» DESCRIPTION OF THE TASK
Return exactly the lines below, starting with the one that has "You are a computer-use agent. The" and going on through the one that has "Task: Click the add step plus icon".

Saved data entries
* * *

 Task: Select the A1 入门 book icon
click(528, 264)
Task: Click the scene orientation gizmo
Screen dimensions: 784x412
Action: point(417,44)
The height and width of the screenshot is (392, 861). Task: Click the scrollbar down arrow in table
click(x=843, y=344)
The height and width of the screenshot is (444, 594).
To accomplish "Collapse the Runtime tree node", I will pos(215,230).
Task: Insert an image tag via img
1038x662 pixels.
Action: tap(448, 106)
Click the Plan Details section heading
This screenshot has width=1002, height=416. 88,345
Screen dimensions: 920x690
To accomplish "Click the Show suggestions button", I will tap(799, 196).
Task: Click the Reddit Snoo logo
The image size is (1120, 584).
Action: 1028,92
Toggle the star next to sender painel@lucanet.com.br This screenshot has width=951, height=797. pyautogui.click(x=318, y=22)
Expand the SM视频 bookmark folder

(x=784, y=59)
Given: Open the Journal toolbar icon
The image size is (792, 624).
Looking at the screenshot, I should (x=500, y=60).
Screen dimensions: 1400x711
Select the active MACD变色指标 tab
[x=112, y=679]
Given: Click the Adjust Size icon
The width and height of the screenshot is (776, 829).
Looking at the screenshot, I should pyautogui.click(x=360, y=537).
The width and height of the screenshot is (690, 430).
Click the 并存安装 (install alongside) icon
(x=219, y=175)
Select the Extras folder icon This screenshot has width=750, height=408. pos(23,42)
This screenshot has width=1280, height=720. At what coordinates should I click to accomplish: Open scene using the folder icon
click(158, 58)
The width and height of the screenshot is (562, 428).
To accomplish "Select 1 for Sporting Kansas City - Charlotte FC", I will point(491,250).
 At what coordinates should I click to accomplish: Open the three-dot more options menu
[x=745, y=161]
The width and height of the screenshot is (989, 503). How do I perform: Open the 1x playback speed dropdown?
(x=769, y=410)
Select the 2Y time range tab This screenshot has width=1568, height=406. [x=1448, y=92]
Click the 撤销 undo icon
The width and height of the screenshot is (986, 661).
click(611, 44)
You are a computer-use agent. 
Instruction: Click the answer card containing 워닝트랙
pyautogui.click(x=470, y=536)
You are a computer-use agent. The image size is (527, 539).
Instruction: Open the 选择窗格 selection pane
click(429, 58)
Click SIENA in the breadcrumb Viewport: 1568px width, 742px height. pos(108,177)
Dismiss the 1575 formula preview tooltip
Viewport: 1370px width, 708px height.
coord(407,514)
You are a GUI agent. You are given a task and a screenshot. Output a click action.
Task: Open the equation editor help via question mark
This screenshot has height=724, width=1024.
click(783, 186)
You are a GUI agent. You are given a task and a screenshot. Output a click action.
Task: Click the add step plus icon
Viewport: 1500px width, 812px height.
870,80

* * *

» WRITTEN SOLUTION
You are a computer-use agent. The image size is (527, 539).
Instruction: Open the 选择窗格 selection pane
click(429, 58)
Click SIENA in the breadcrumb Viewport: 1568px width, 742px height. pos(108,177)
Dismiss the 1575 formula preview tooltip
Viewport: 1370px width, 708px height.
coord(407,514)
You are a GUI agent. You are given a task and a screenshot. Output a click action.
Task: Open the equation editor help via question mark
This screenshot has height=724, width=1024.
click(783, 186)
You are a GUI agent. You are given a task and a screenshot. Output a click action.
Task: Click the add step plus icon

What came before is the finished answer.